===== Material for this task =====
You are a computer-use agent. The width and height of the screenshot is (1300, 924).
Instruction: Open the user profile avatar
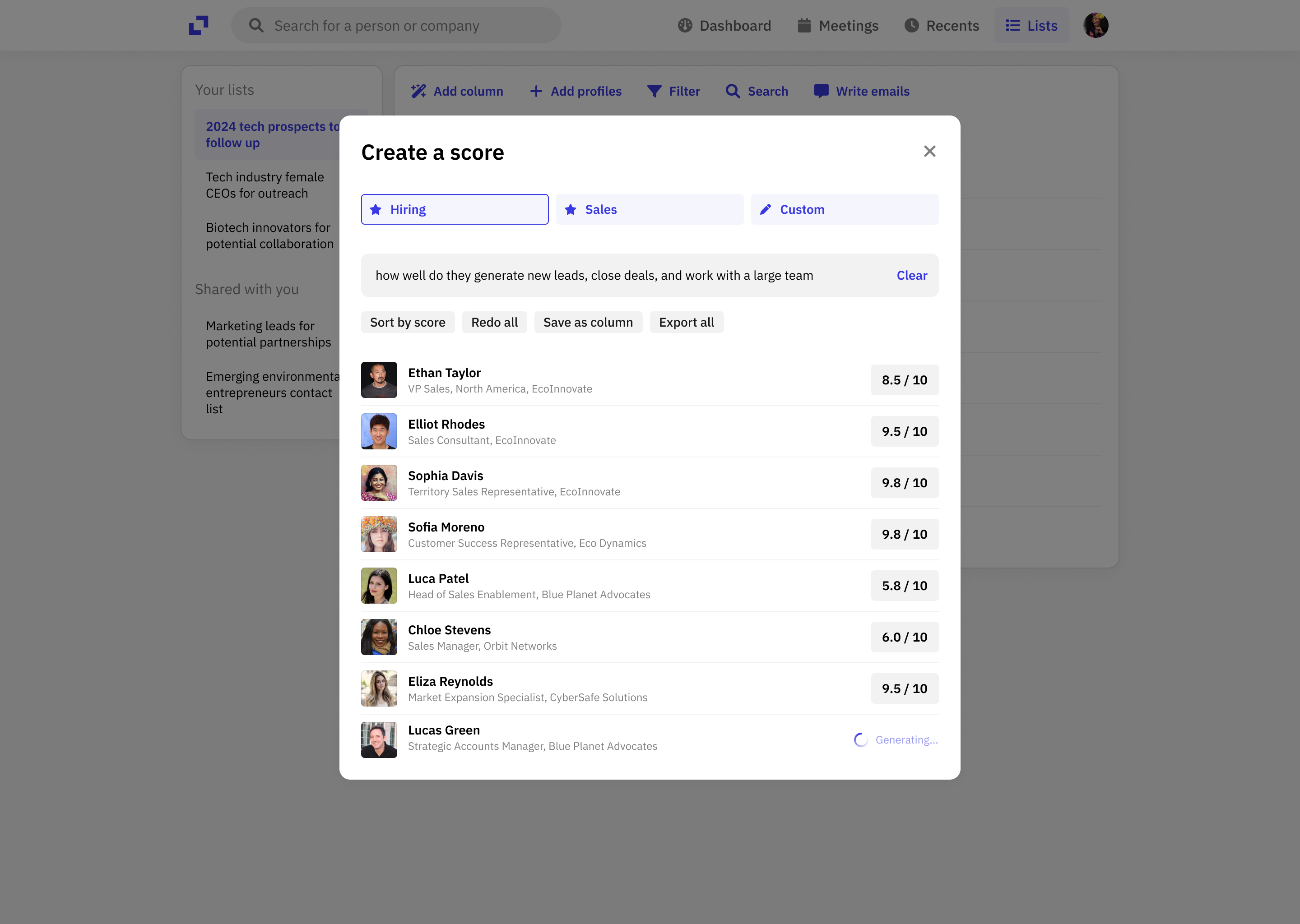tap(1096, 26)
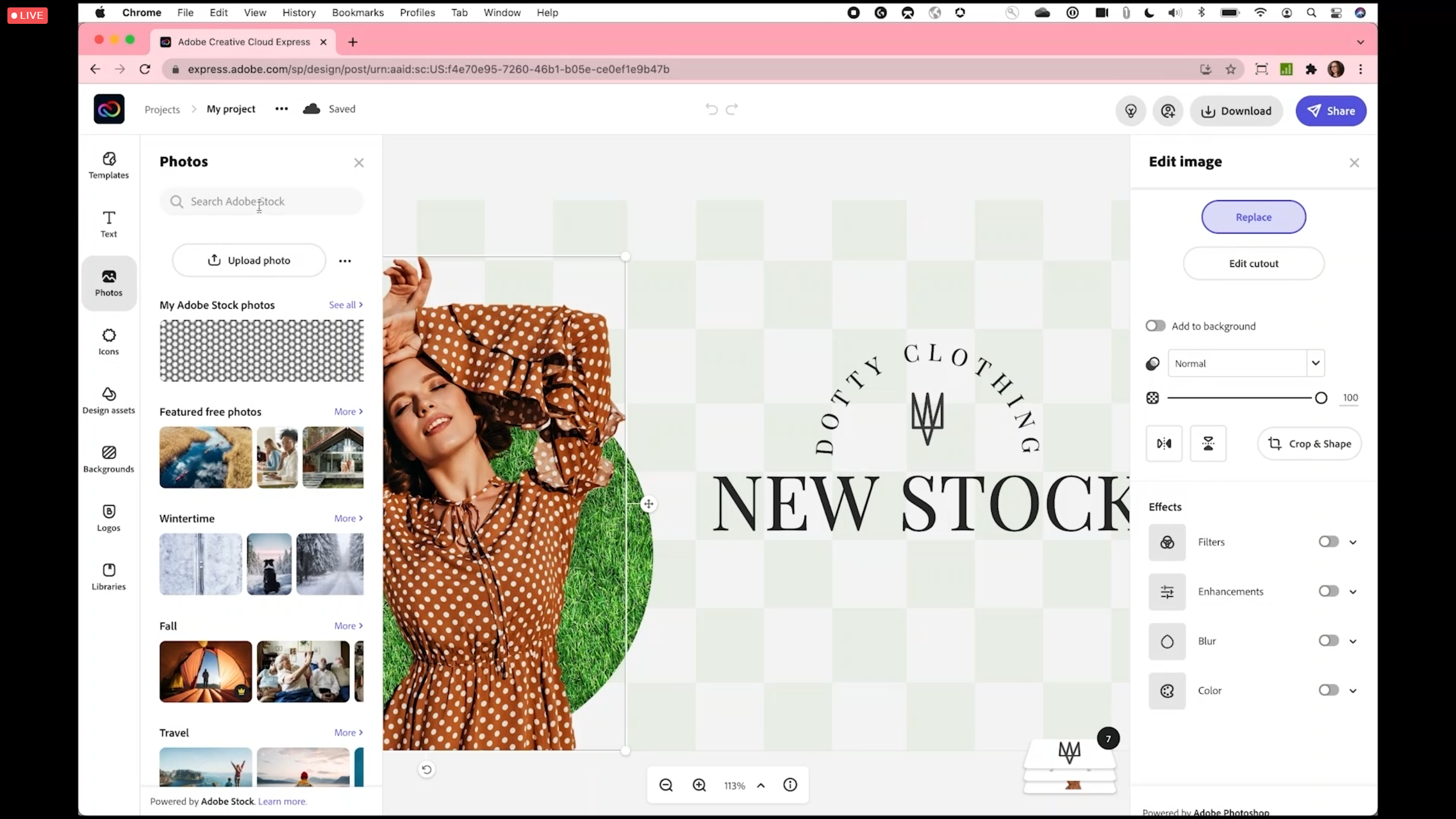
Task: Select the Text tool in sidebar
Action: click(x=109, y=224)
=====
An exact transcription of the data above is needed, without the pictures.

• [Solution to the problem]
You are a computer-use agent. The width and height of the screenshot is (1300, 924).
Instruction: Open the user profile avatar
tap(1096, 26)
Task: Select the Text tool in sidebar
Action: click(x=109, y=224)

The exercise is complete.